From Mr Chris Mason Sir, I must take issue with Elizabeth Price of Catholics for a Changing Church who suggests that condoms be used to protect against HIV/AIDS and her quote from the book on HIV prevention edited by James F Keenan SJ. Condoms in fact have a notoriously high failure rate as regards pregnancy and an even higher failure rate against HIV/AIDS.
Indeed, condoms have up to a 30 per cent failure rate resulting in pregnancy and a 52 per cent burst/slip-off rate as reported by the British Journal and Daily Planning, BJFP,I 990. This report quotes the results of a survey that, over a period of only three months, 52 per cent of respondents had experienced a condom either burst or fall-off during use. This means that over a period of a year condom safety is a disaster and their promotion could be a major contributory factor in the spread of HIV/AIDS.
Using the "pregnancy rate" to calculate for failed condoms is not an indication of the actual "overall failure rate" of condoms because women cannot conceive on every day of the month.
Since women can only conceive during a quarter of her cycle, pregnancy rates cannot be used as an indicator for the "overall failure rate" of condoms.
In other words condoms fail at a rate far greater than that recorded by the number of pregnancies and this has major implications conquering the transmission of STDs in general and H1V/AIDS in particular.
For example, the British Journal of Family Planning reports figures for pregnancy from failed condoms at rate of 24 per cent. According to the Lancet, during the course of a year condoms have a 13-15 per cent failure rate, and a much higher failure rate for teenagers. It is reasonable to assume that condoms "fail" outside the fertile time, the fertile time being only one quarter of the whole cycle. It is therefore also reasonable to accept that "condom failure rates" calculated on the pregnancy rate to be four times the pregnancy rate. This gives a figure for teenagers of 20 per cent x 4 = 80 per cent condom failure rate, but, please note, this is still only based on pregnancy rates alone and takes no account of the occurrence of condom failure when failure cannot result in pregnancy as highlighted above. There can also be confusion over the understanding of the term "failure rate" because technically "failure rate", in relationship to contraception, means the pregnancy rate, or rather, the number of pregnancies to 100 women over a period of one year and does not refer to any other type of failure which does not result in pregnancy. Again, condom failures resulting in pregnancy but ending in surgical or chemical abortion may well be absent from condom failure figures.

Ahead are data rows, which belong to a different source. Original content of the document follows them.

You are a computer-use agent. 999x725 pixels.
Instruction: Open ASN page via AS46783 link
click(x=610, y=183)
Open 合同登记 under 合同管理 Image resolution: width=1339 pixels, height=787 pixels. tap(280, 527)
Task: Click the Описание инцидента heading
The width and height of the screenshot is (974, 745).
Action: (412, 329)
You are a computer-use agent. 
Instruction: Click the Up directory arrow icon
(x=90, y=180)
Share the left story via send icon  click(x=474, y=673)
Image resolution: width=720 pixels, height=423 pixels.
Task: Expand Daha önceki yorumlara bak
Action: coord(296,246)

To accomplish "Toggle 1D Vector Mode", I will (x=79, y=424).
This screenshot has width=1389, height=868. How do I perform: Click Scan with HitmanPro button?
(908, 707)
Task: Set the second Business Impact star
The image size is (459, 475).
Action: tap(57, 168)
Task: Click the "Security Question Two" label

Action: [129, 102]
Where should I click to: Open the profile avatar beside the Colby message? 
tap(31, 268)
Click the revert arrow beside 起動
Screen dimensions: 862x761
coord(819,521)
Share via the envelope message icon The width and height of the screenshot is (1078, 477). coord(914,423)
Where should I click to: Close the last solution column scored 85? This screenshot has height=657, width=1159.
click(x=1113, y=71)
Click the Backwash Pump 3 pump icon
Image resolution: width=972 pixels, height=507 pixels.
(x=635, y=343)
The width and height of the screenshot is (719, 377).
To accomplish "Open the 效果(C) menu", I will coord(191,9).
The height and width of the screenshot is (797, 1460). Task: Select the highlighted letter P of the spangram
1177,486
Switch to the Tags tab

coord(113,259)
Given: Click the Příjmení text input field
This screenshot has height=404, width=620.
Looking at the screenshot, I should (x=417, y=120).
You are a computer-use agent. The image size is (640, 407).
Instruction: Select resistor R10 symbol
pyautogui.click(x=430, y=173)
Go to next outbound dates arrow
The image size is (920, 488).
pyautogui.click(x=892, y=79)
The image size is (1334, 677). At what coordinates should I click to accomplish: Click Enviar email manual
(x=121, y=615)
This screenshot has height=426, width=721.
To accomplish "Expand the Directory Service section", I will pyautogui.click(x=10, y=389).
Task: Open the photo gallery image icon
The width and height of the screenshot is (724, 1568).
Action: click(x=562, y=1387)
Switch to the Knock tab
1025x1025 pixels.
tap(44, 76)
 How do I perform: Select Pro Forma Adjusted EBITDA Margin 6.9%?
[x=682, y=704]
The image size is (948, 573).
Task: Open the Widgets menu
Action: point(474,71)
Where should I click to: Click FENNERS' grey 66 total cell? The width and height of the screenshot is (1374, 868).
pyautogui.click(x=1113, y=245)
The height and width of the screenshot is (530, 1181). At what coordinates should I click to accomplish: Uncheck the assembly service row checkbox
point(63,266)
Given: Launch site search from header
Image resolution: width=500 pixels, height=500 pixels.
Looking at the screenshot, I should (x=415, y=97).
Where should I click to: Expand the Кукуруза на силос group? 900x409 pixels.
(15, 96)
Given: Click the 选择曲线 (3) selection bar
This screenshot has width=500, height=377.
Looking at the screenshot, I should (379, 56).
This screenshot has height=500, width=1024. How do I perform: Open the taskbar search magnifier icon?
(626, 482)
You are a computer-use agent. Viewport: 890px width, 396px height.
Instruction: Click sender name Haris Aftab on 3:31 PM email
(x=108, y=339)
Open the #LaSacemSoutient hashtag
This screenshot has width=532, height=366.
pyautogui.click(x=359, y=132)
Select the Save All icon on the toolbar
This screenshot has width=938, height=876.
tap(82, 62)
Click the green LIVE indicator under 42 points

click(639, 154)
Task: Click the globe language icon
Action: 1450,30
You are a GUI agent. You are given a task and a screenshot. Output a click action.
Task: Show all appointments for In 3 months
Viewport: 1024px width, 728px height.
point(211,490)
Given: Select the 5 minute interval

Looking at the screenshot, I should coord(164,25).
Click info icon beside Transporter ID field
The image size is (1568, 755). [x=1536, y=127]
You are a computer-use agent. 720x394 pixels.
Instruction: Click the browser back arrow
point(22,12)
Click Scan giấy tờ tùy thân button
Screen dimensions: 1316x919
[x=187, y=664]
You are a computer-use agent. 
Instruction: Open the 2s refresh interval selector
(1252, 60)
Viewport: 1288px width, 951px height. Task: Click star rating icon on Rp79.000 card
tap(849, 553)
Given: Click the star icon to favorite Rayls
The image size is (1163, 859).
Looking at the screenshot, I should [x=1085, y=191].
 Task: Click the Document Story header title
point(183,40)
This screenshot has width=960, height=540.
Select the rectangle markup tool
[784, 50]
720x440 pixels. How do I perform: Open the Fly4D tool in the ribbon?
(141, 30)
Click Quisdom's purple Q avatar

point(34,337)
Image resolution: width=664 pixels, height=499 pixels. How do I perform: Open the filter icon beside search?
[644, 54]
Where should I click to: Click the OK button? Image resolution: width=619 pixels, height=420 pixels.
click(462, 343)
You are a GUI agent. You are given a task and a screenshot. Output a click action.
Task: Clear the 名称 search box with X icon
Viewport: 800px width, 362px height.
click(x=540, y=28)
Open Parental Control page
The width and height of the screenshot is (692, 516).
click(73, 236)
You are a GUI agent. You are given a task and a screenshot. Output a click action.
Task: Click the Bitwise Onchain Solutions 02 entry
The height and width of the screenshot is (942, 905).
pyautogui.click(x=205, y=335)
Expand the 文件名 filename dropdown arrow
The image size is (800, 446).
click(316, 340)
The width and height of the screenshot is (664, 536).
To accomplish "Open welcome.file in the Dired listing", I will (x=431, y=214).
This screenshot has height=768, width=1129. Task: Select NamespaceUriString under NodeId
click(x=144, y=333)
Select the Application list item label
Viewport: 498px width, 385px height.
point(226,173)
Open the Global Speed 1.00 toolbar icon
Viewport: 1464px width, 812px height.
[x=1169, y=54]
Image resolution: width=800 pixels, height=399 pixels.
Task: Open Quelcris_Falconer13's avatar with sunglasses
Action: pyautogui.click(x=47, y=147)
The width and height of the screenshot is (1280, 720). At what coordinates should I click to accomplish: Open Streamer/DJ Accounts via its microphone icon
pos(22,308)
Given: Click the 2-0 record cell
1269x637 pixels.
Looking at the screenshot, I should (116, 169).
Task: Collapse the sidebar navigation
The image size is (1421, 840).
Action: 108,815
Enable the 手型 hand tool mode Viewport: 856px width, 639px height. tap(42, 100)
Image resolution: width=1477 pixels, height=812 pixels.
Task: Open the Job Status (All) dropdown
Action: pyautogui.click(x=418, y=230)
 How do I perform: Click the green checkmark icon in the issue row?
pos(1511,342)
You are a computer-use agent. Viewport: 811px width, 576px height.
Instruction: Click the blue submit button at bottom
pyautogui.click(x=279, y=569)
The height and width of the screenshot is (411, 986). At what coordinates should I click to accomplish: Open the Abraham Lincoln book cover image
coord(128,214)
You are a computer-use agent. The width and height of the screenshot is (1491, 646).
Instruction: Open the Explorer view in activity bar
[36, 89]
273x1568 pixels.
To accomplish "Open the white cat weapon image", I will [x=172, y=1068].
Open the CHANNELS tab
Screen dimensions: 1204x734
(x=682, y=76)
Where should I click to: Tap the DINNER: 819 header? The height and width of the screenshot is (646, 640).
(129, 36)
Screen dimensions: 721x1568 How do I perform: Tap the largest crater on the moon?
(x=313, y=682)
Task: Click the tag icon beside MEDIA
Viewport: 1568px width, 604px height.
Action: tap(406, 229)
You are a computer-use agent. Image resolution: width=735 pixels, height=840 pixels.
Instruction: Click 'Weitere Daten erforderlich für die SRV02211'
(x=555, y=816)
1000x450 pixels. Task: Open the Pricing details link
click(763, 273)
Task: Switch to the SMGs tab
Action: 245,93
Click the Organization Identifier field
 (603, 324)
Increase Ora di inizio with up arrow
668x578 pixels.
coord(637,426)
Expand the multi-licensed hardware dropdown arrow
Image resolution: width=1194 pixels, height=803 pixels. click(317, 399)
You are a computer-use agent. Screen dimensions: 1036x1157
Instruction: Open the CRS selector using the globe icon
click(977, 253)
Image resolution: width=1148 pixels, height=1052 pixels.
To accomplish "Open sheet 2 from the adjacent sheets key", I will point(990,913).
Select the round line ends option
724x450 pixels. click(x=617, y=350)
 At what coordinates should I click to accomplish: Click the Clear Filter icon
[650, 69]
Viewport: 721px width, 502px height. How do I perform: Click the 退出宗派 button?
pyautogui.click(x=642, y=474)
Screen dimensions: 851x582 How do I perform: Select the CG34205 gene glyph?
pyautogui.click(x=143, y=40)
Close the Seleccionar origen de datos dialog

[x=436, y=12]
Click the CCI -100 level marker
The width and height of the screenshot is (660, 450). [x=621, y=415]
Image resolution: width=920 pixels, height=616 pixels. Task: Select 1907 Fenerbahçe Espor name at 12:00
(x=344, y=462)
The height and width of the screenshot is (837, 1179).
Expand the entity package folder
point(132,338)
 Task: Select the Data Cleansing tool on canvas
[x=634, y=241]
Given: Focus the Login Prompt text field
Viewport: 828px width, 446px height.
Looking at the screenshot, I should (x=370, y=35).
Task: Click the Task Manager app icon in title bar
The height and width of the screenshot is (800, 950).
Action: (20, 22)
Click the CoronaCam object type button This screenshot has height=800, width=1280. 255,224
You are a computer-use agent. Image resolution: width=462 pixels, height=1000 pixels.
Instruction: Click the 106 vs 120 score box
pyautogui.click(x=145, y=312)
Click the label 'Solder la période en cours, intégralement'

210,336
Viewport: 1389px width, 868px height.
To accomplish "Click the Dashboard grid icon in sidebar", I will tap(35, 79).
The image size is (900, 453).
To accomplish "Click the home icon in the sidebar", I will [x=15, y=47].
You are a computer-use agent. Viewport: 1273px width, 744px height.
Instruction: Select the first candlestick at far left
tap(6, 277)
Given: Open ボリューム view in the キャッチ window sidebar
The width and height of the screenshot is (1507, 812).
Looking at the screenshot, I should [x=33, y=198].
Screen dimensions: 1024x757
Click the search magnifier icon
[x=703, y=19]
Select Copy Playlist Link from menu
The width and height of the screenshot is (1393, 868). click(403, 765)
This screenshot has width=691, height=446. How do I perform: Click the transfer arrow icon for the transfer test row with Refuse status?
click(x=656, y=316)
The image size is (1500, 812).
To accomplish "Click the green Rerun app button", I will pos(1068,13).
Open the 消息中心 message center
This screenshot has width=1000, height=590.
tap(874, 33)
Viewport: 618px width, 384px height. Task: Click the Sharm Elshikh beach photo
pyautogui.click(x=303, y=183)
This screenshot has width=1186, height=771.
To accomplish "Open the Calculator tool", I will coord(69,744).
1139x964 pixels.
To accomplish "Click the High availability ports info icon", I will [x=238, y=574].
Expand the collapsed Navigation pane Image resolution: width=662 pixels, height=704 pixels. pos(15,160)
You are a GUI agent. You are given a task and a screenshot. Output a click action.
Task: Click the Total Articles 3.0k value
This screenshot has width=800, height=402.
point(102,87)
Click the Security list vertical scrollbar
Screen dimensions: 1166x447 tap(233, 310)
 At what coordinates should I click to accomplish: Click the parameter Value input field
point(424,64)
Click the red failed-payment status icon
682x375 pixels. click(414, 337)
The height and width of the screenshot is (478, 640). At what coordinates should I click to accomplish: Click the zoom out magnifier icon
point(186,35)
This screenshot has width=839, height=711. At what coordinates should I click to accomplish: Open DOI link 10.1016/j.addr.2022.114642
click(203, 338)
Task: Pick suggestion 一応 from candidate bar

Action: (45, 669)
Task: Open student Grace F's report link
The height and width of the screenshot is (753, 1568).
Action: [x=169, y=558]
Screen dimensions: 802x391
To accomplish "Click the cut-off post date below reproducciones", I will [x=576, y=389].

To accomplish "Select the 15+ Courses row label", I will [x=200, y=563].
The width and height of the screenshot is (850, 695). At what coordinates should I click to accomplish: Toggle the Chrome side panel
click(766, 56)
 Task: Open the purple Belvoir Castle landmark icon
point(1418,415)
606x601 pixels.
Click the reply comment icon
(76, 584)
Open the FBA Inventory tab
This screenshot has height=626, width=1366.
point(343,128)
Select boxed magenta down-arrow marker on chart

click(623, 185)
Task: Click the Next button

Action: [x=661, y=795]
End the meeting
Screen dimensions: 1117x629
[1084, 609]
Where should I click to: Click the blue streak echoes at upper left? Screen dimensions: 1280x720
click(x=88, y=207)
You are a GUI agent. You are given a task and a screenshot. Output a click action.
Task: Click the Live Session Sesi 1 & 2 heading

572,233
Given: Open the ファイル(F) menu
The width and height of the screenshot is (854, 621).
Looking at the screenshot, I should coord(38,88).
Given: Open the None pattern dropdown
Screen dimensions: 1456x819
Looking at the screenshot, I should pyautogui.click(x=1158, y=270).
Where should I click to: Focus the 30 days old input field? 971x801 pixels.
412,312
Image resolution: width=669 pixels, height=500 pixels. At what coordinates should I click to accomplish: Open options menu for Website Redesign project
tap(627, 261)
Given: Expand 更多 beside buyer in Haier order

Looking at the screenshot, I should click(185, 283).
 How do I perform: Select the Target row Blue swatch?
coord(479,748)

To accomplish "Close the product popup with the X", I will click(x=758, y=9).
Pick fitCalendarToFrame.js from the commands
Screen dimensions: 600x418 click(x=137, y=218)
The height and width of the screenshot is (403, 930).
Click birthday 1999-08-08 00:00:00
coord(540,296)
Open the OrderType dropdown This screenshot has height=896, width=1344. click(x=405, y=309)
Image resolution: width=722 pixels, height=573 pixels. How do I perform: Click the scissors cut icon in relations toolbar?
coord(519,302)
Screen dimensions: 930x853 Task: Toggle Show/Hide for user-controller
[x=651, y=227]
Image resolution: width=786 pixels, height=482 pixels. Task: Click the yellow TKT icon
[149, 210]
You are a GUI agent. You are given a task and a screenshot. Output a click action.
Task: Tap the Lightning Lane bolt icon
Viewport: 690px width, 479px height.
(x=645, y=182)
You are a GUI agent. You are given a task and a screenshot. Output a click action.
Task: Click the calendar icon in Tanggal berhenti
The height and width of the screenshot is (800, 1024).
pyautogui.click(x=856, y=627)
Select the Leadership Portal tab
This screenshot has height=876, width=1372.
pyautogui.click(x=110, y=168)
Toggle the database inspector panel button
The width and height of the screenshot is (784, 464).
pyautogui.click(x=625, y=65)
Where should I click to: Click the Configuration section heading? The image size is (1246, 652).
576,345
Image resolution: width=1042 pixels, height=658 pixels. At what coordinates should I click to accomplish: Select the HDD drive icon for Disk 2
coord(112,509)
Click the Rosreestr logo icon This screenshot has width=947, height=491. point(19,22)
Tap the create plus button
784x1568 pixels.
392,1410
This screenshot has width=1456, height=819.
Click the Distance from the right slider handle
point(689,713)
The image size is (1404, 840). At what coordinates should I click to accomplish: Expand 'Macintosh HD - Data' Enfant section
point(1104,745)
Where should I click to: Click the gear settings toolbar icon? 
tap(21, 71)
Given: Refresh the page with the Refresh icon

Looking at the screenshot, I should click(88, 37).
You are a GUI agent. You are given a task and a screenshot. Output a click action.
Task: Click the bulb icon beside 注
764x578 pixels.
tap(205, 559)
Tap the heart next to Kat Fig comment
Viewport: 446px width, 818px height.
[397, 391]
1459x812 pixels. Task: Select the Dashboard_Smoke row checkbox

As for protection against HIV/AIDS, CM Roland Ph.D. for the US Naval Research Lab, Washington, stated about the distribution of condorns,"if the intent is to reduce the spread of the disease (HIV/AIDS), their advice is illconceived in the extreme. The high failure rate of condoms in the prevention of pregnancy alone argues against their use for a fatal disease."
However, because the AIDS virus is 450 times smaller than sperm, the effectiveness of condoms for AIDS prevention is actually much worse than for contraception.
"It is well established that latex rubber contains inherent flaws that are at least 50 times larger than the AIDS virus. This has been demonstrated both by electron microscopy and fracture mechanics analyses. inherent – means the flaws are naturally occurring, their existence is unrelated to the details of the processing, manufacturing and handling of the material. The problem with latex rubber is compounded by the fact that FDA tests cannot detect flaws even 100 times larger than the AIDS virus. The method for assessing leakage (ASTM Standard D3492) is blind to leakage volumes of less than one microlitre; yet this quantity of seminal fluid from an AIDSinfected individual has been found to contain as many as 100,000 HIV particles.
As the editor of the American Chemical Society's journal devoted to the science and technology of rubber and a research scientist in the field, I find absurd the notion that condoms allow one to safely engage in sexual relations with HIV carriers. Their proposition for that purpose is dangerous and. irresponsible.
I believe that men and women throughout the world must be told of the serious flaws in condoms and latex structure and consequently what they are letting themselves in for when using a condom while engaging in sexual intercourse with someone infected with HIV/AIDS. To mislead people around the world into using a product, the overall failure rate of which international development organisations refuse to accept, could be seen as a violation of human rights, as grossly misleading, and as a lack of reproductive health information needed for people to give consent to the use of a so called "health product".